Cuantas menos cosas añadidas tenga el pan y más natural sea su proceso de elaboración, más tiempo durará en buenas condiciones. Los procesos enzimáticos de un pan que ha sido elaborado con harina –o harinas–, agua, sal y tiempo hacen que sea no solo más duradero, sino también más fácil de digerir.

Por el camino

No hay manera más eficaz de cargarse una buena barra, hogaza, panecillo o lo que sea que meterlo caliente en una bolsa de plástico: su propio calor y la humedad lo dejarán como un chicle en cuanto te despistes. Llevar una bolsa de tela de las de toda la vida o de las que se usan en verano como bolso nos asegura que el pan llegue a casa en buen estado.

Las barras

Es el formato que peor aguanta el paso del tiempo: la proporción entre corteza, miga y superfície de exposición al aire lo convierte en el más efímero de los panes. Que aguante perfectamente de un día para otro es complicado incluso en las mejores calidades, así que intenta consumirlo en el mismo día que lo compras, y guárdala con la misma bolsa de papel en la que lo has comprado protegida con una bolsa de tela o un paño de cocina.

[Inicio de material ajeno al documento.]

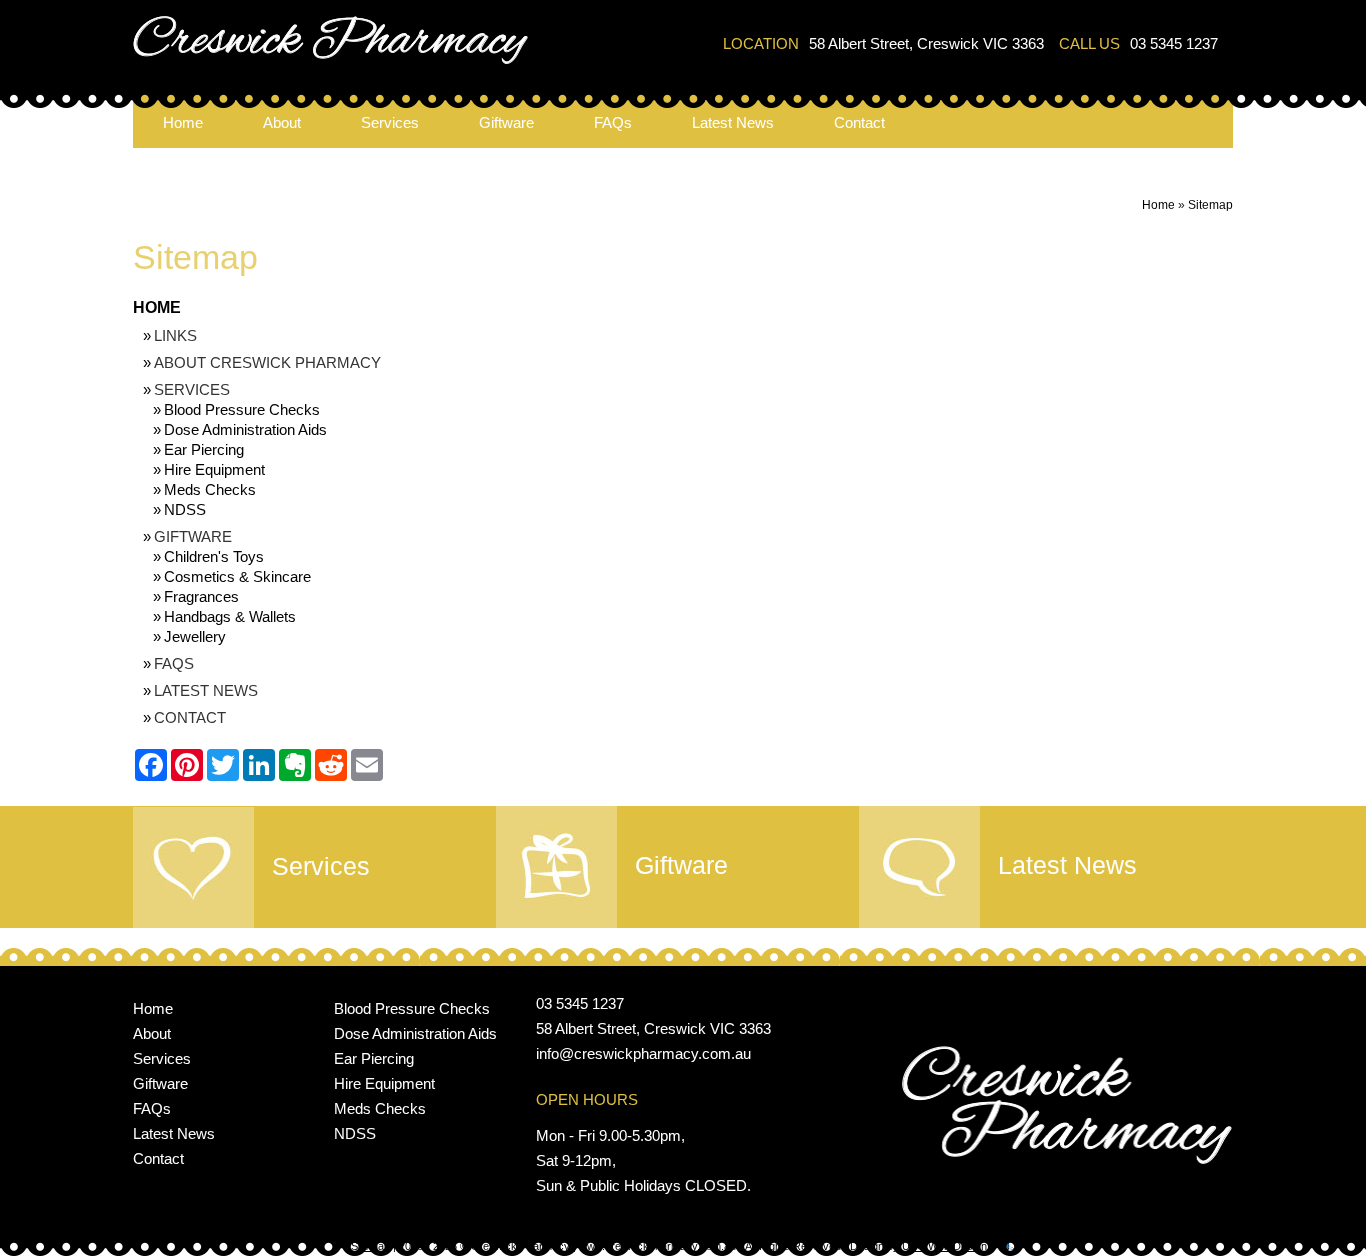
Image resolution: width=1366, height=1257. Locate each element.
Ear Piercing (204, 449)
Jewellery (195, 636)
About (282, 122)
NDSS (185, 509)
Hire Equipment (214, 469)
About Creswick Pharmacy (267, 362)
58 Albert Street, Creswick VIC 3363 (926, 43)
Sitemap (1210, 205)
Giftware (506, 122)
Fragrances (201, 596)
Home (183, 122)
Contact (859, 122)
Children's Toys (214, 556)
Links (175, 335)
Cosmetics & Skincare (237, 576)
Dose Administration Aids (245, 429)
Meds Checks (210, 489)
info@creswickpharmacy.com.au (643, 1053)
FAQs (613, 122)
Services (390, 122)
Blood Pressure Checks (242, 409)
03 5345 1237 (1174, 43)
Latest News (733, 122)
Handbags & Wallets (230, 616)
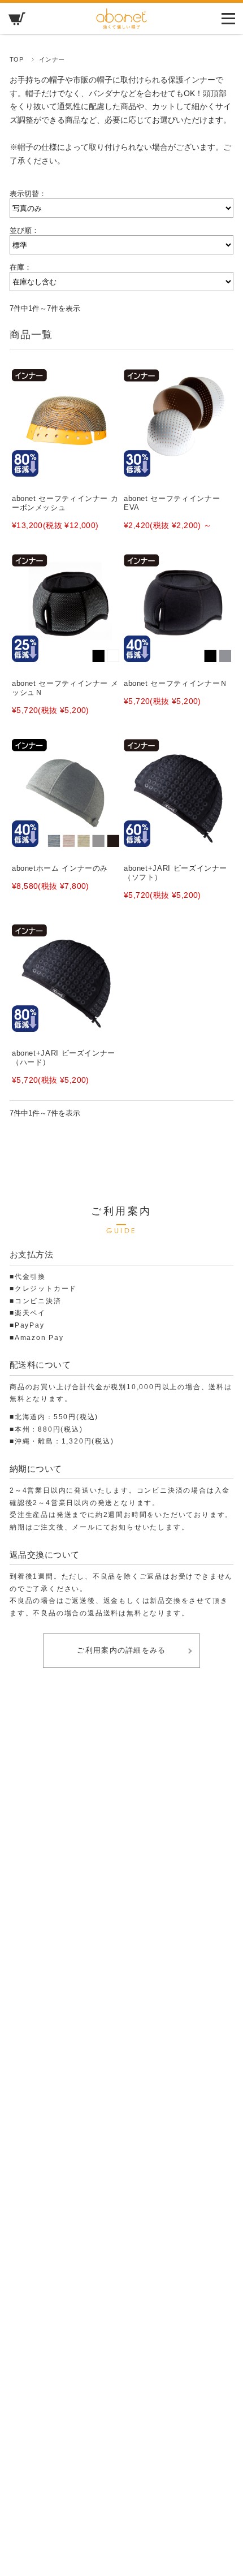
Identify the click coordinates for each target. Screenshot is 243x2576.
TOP (17, 59)
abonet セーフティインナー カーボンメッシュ (65, 503)
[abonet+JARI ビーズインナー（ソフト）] (177, 792)
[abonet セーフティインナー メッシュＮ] (65, 608)
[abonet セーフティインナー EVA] (177, 423)
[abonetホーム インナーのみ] (65, 792)
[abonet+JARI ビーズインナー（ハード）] (65, 978)
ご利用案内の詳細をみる (121, 1650)
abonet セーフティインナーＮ (176, 683)
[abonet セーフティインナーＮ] (177, 608)
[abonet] (121, 26)
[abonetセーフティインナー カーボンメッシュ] (65, 423)
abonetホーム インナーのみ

Si te sobra y quieres darle una segunda vida al día siguiente, sin pasar por el congelador, métela en una bolsa de plástico. Quedará chiclosa y no muy agradable para comerla tal cual, pero esa misma humedad le devolverá la vida si pasas el pan por la tostadora o te preparas con él un crujiente y delicioso bocadillo planchado.

Las hogazas

Este es sin duda el formato más agradecido para conservarse en las mejores condiciones: una buena hogaza puede durar una semana en condiciones más que dignas. La tela vuelve a ser tu mejor aliada para ponérselo fácil: si lo envuelves en un paño de algodón o lino limpio, te lo agradecerá conservando la miga tierna y la corteza crujiente.

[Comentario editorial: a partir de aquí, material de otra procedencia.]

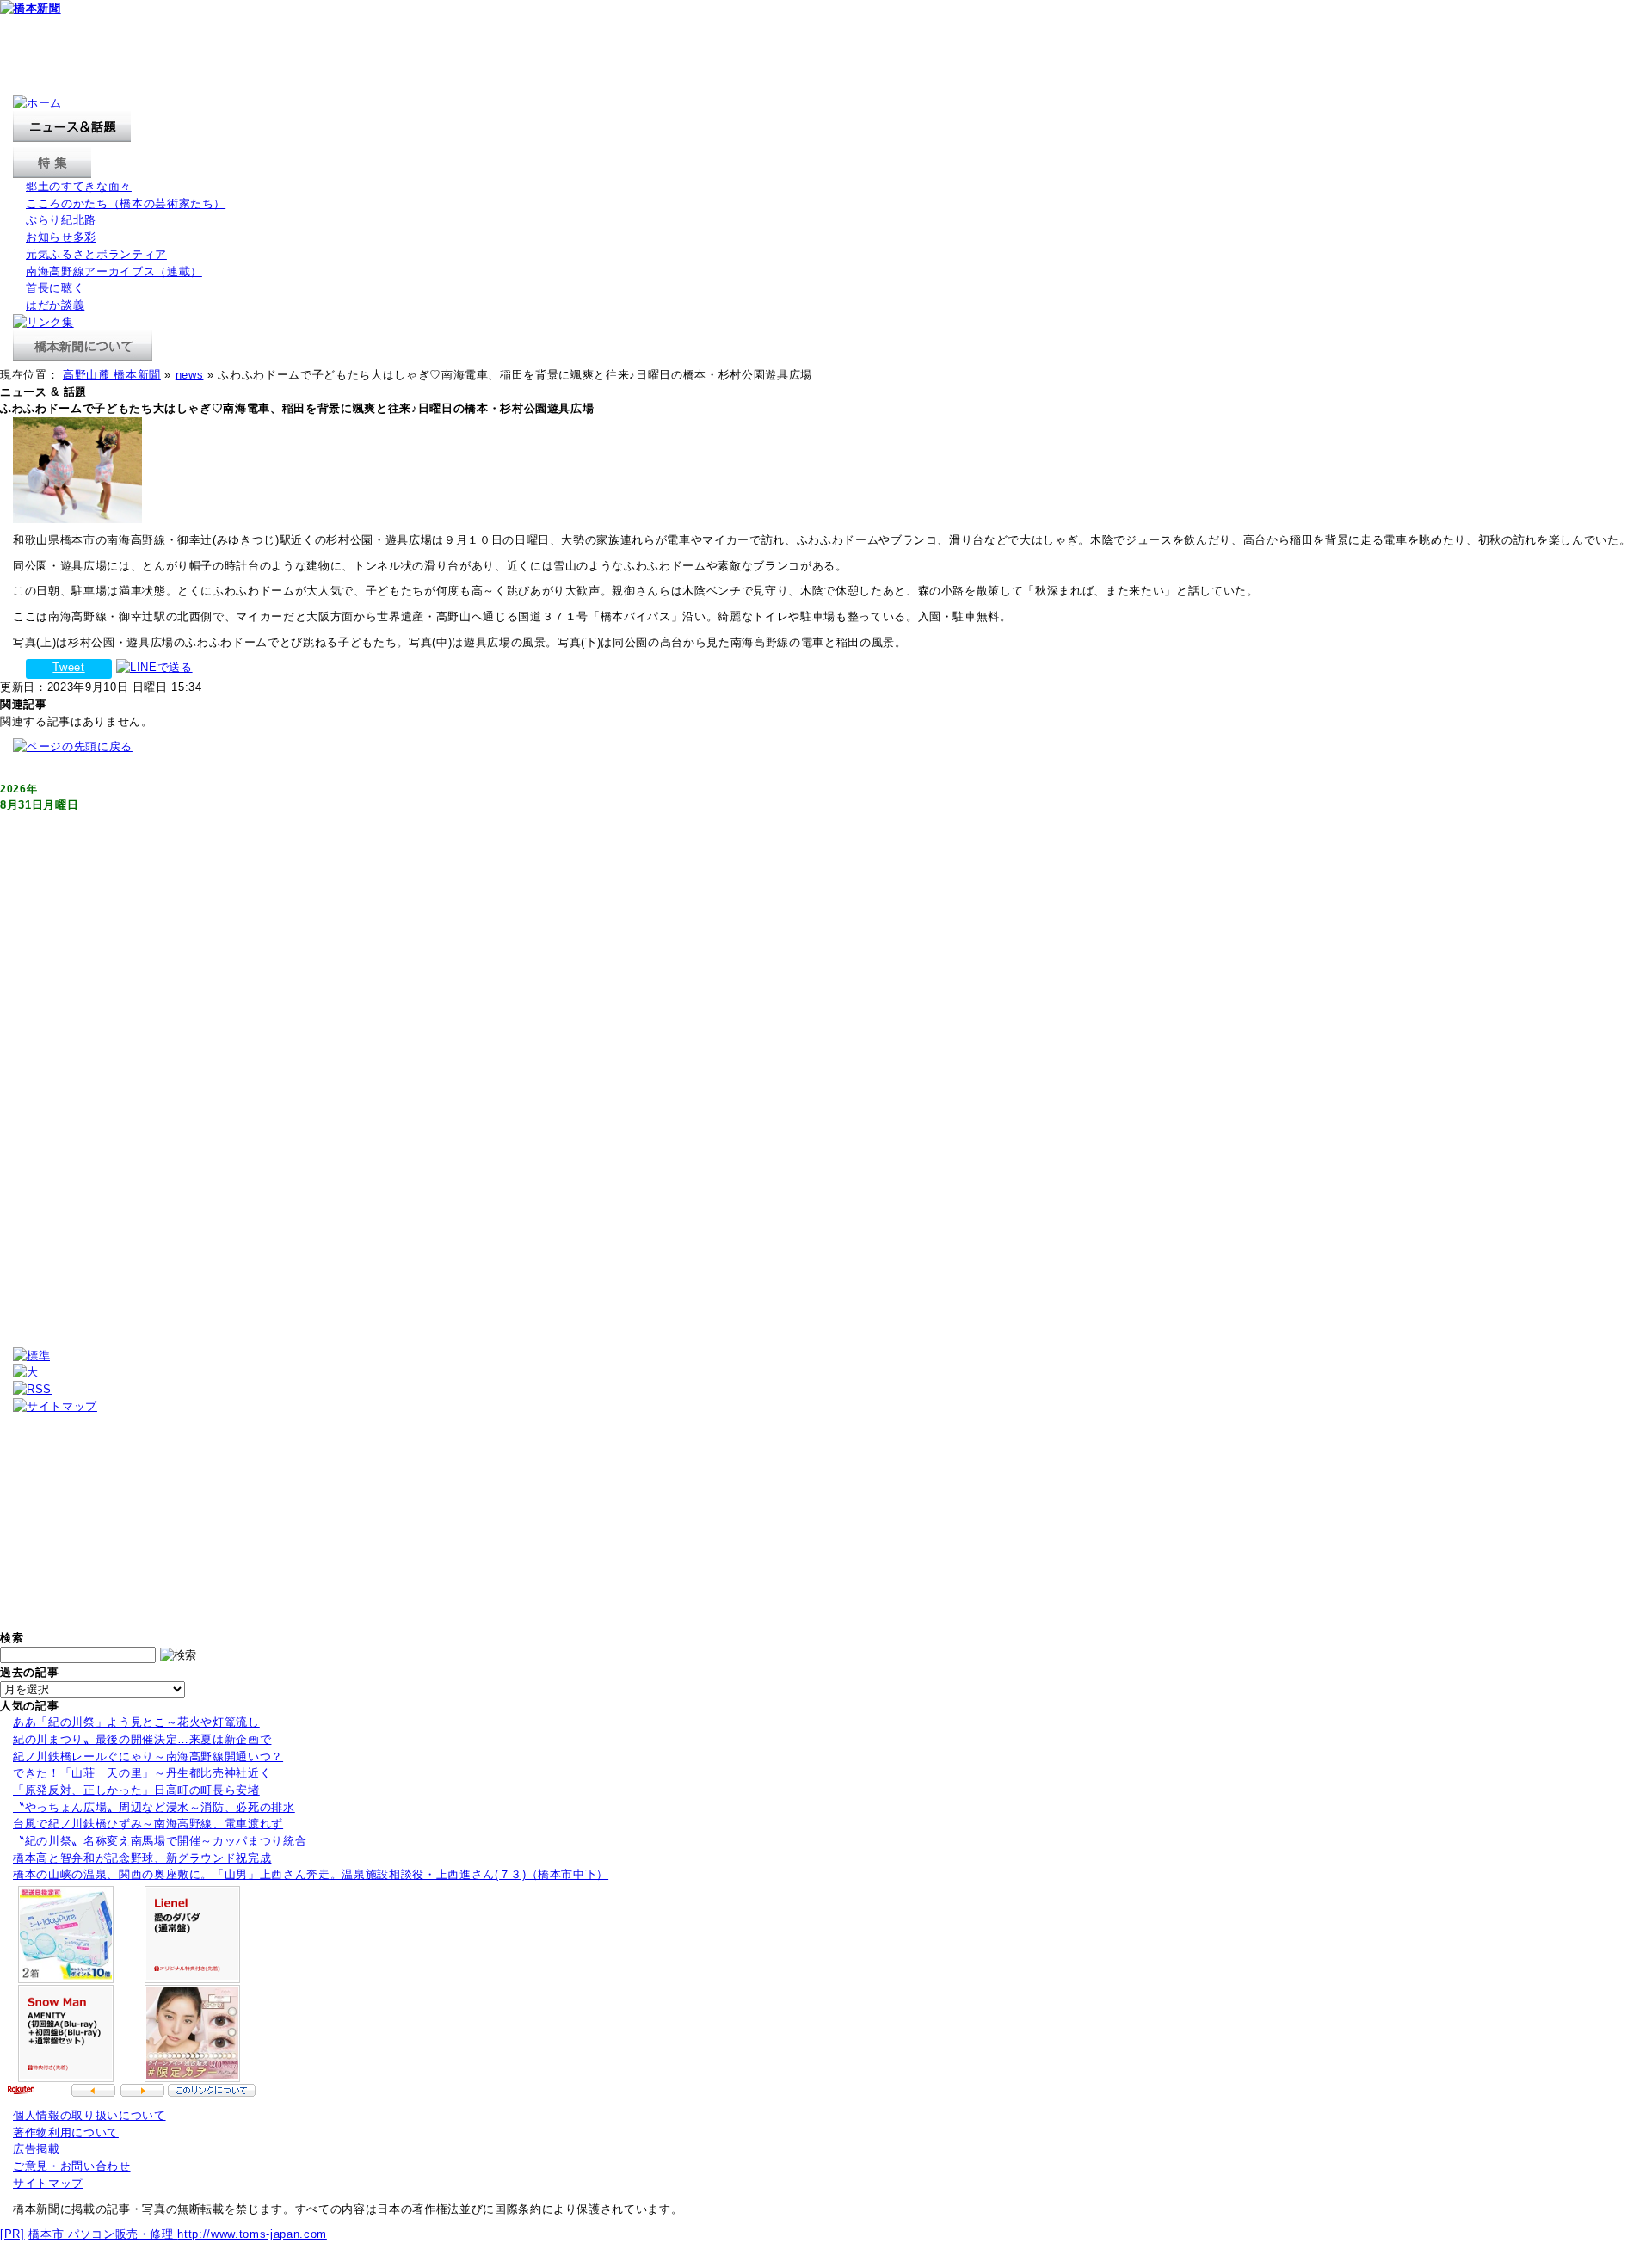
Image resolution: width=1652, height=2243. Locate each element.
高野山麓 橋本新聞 (112, 374)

Guardarlo en un lugar fresco, seco y protegido de la luz es básico, siempre que este sitio no sea la nevera. Cuando el tiempo empieza a pasarle factura y el pan está bien, pero no tanto, dale un golpe de calor y volverá a sacar lo mejor de sí mismo.

En el congelador

Congelar el pan es una estupendísima manera de conservarlo en las mejores condiciones, siempre que se haga teniendo en cuenta un par de detalles. Si antes te hemos dicho que no hay que ahogar el pan con plásticos, en este caso es justo lo contrario: cuanto más protegido esté, mejor, así evitaremos que las bajas temperaturas lo quemen y se quede seco y con mal sabor.

La mejor opción pasa por meterlo en una bolsa para congelar. El grosor del plástico y el sellado ayudan a conservarlo en las mejores condiciones.

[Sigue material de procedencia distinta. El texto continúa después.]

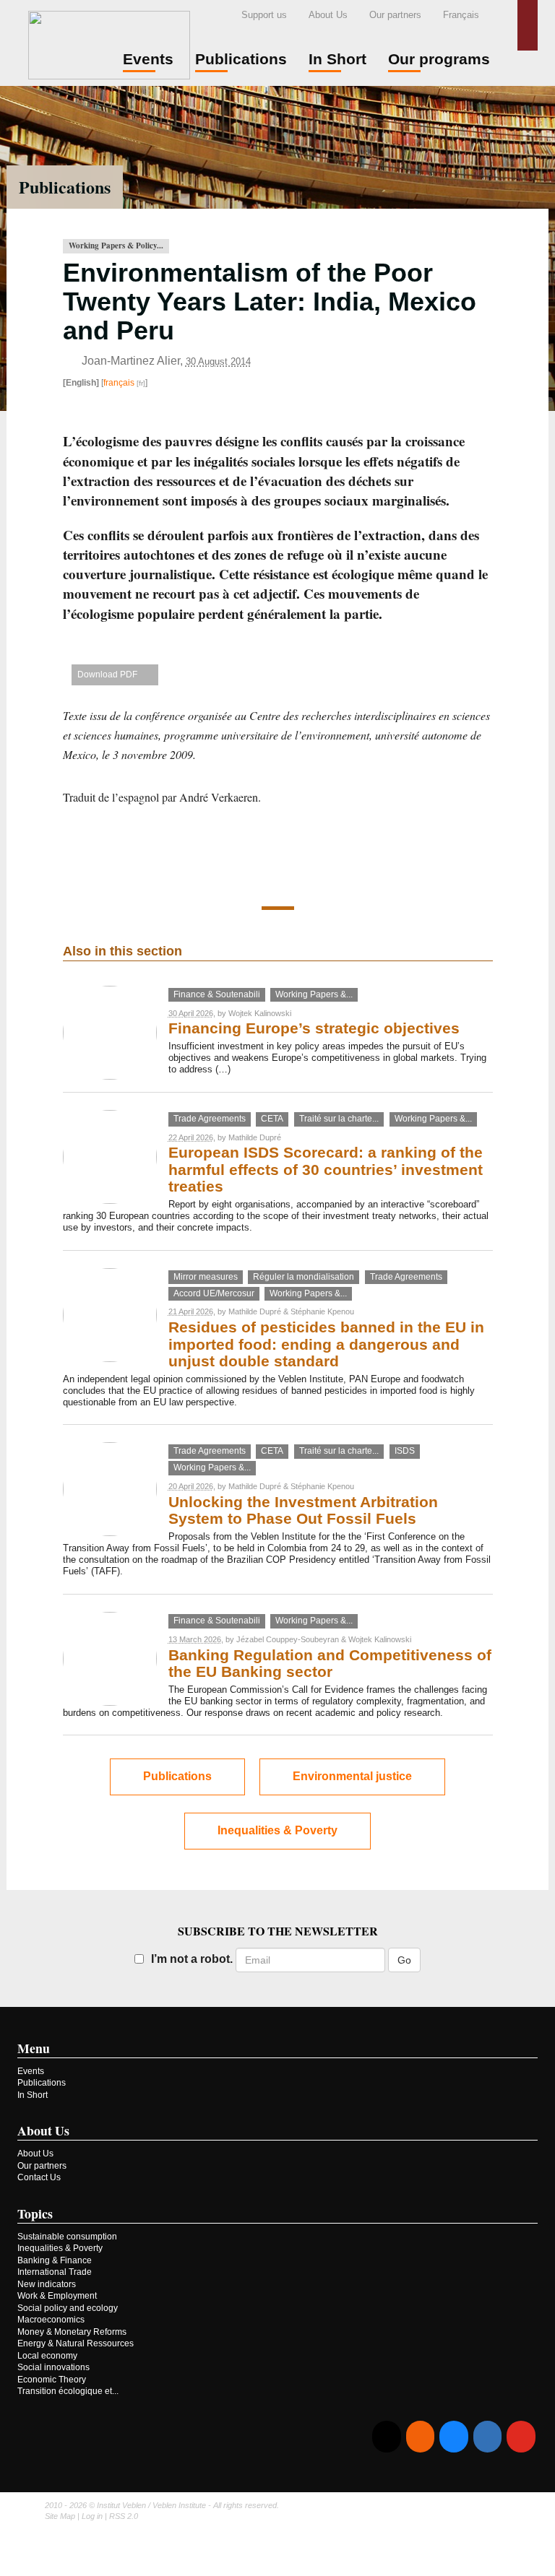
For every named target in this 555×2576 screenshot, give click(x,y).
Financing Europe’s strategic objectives (314, 1028)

También ayuda congelar el pan en el formato en el que lo vamos a consumir. Por ejemplo, si es una barra para hacer bocadillos, cortarla en trozos del tamaño deseado: se descongelará antes y evitaremos sobras innecesarias. Las rebanadas son perfectas para ir del congelador a la tostadora: si se separan un poco con las manos antes de ir al frío evitaremos que se peguen entre ellas. Esto es especialmente útil en panes densos y de miga húmeda, como el de centeno, que puede convertirse en un bloque imposible de separar sin cincel y martillo.